Freelancer ha scritto:Lei deve solo ribaltare il suo punto di vista per capire: se un termine esiste nella lingua da cinquant'anni ed è usato senza patemi più o meno da tutti, vuol dire che non è inutile. Se diventerà inutile, scomparirà dal lessico come scompaiono tante parole. Cerchi di guardare le cose a lungo termine e diminuiranno le sue sofferenze per l'infiltrazione di termini stranieri. Se il termine continuerà a esistere e sussistere, vuol dire che fa parte della nostra lingua, pur mostrando esteriormente il suo tratto straniero.
Mi dispiace davvero che lei non capisca. Nel caso di stress[e] non parlo d’inutilità del termine. E non dico neanche di quel che parlo perché lei lo sa bene.

Qui non si tratta, a rigore, neanche d’utilità o d’inutilità, ma di conformazione al sistema.
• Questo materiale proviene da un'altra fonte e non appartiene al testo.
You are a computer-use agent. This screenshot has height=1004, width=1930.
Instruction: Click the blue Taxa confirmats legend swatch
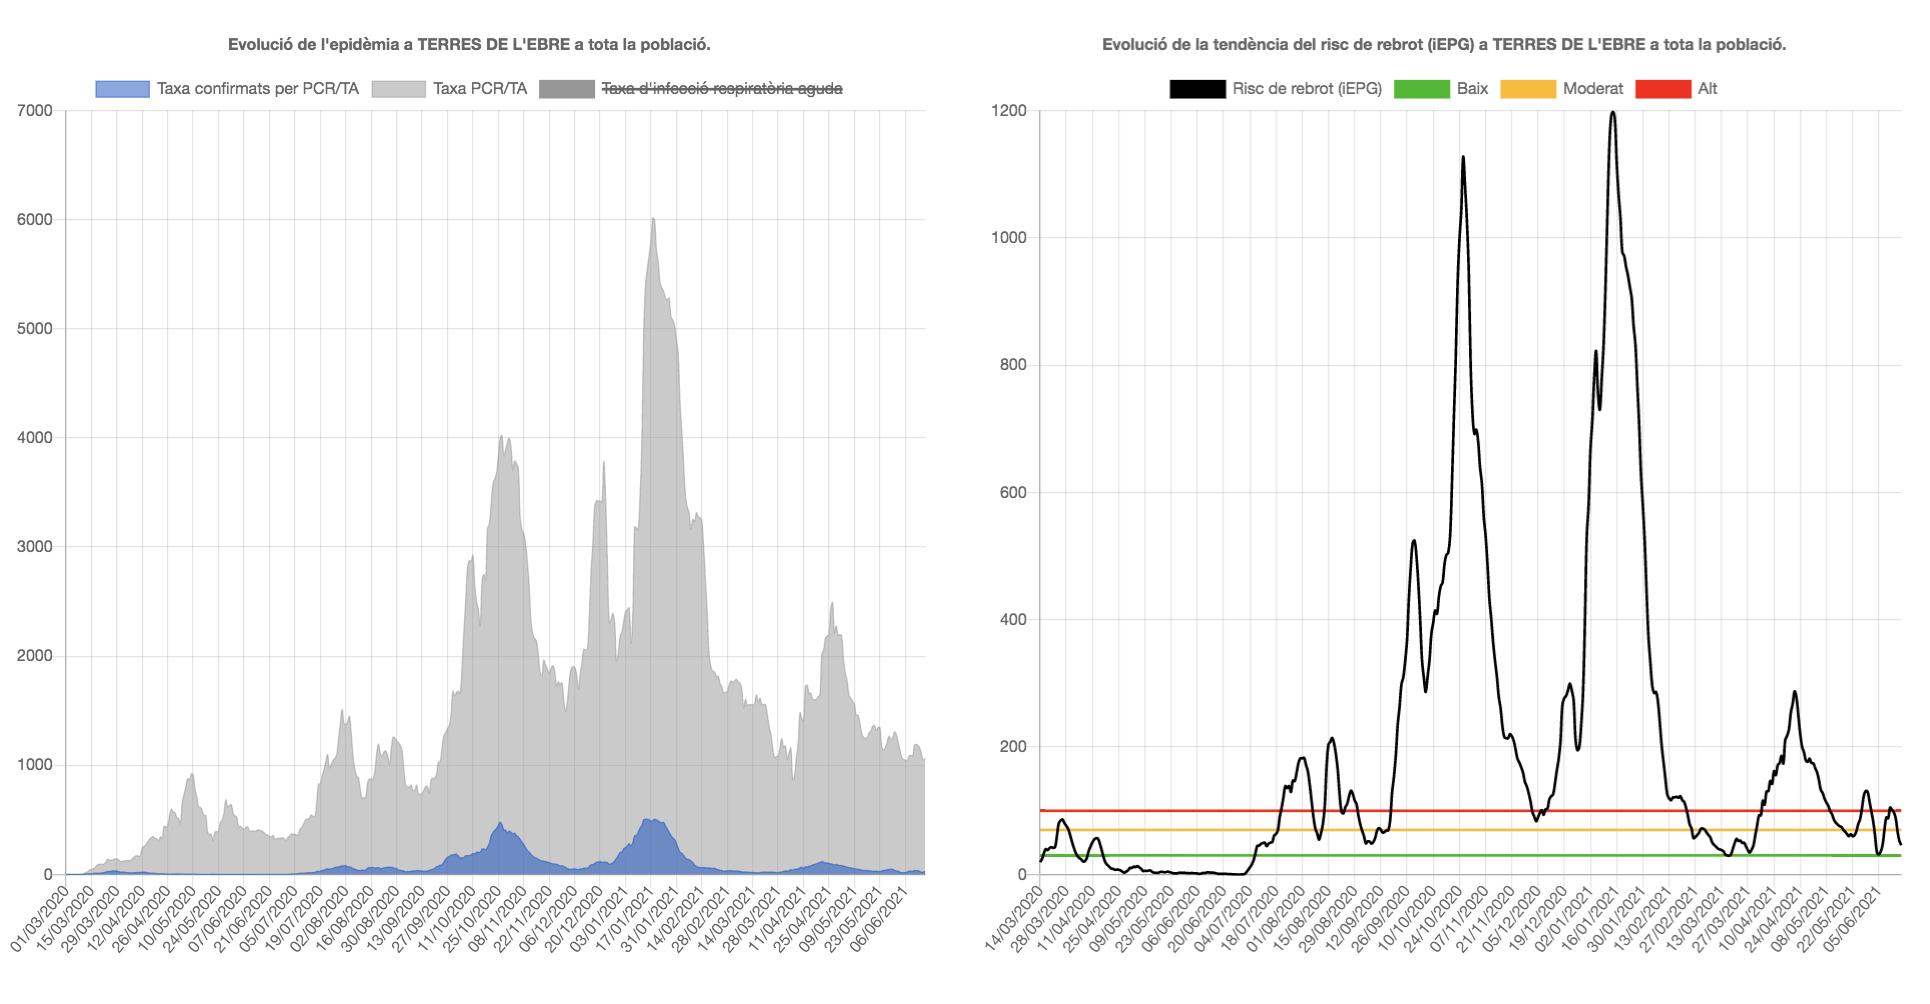click(122, 89)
E non mi riparli del devotiano ecc., ché Infarinato le ha già spiegato tutto e penso che lei si sia preso la briga di leggere attentamente la sua brillante esposizione.
Ma quella lingua si chiama d’una patria, la quale convertisce i vocaboli ch’ella ha accattati da altri nell’uso suo, et è sí potente che i vocaboli accattati non la disordinano, ma ella disordina loro.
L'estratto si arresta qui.